Most helpful customer reviews
19 of 19 people found the following review helpful.
How far can you throw a book?
By Les Braze
How this book was published and distributed without an editor or a fact checker working it over is a forehead smacker. The author had so many statements and facts wrong that it undermined any creditability in what should have been a great read for any fan of pro football. Even with that major flaw, the most disturbing problem with the book is the meanness of spirit that permeates the entire book. The writer just can not introduce a character without a negative or demeaning description. Little of the descriptions are used to illuminate the story line or add an interesting sideline. This book was "A Major disappointment", another example of a sports book written by someone who knows little of what he writes and cared not to research the subject fully. Landry, his early career, the Dallas ownership, Don Meredith, the 70's team and finally his firing would be a page turner in the hands of a author who'd care to do it right. Throw this book. Far.
14 of 14 people found the following review helpful.
Was this book fact checked???
By Amazon Customer
The book is often tiresome, dragging along. Dragging detail followed by glossing over other events. As for accuracy, in one paragraph about John McKay, he refers the team he coached in college as the BRUINS...THREE TIMES!!! As we all know, McKay coached the archrival USC TROJANS. Landry was a member of the 493rd Bombardment GROUP, not SQUADRON based at RAF Debach, not Ipswich (The 493rd Bombardment Squadron was based in India). He mentions that there were TWO bombardiers aboard his B-17 on one mission, when there was only ONE and TWO ball turret gunners where there was only ONE. The writer calls a college freshman a PLEBE, when he is only referred to that at the US Military Academy.
I could go on with many other mistakes but it's too frustrating to recount them. It's not a bad book, just a very tedious read.
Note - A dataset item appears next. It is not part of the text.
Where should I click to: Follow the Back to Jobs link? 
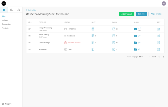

13 of 14 people found the following review helpful.
Review of last cowboy
By Mark Bender
Anyone who can write a book like this must be a good author, yet there were things that Mr. RIBOWSKY shared I did not appreciate. If I knew this book was going to be so critical of someone who I respected so much I never would have bought it or read it. It seems like every problem the Cowboys had was Tom Landrys fault. Even with two of the most difficult players to ever play the game, Duane Thomas and Thomas Henderson, the author seemed to put most of the blame on Landry. He criticized Landry when things were bad for team, he did the same even when they were good, those two super bowl years they won. The author even took shots at the book that Landry wrote before he died. I didn't know the book would be like that, which left me disappointed and even a bit angry. I do feel like there was good stories in this though, and despite the many big words used in this, sometimes to the point of feeling I needed a dictionary to read, there was some good moments, and I did read some things I never knew. I don't want to be too hard on author, it would be very challenging to write a book like this, I just wished he focused more on the positive than on the negative, I came away feeling like the author didn't like Tom Landry very much.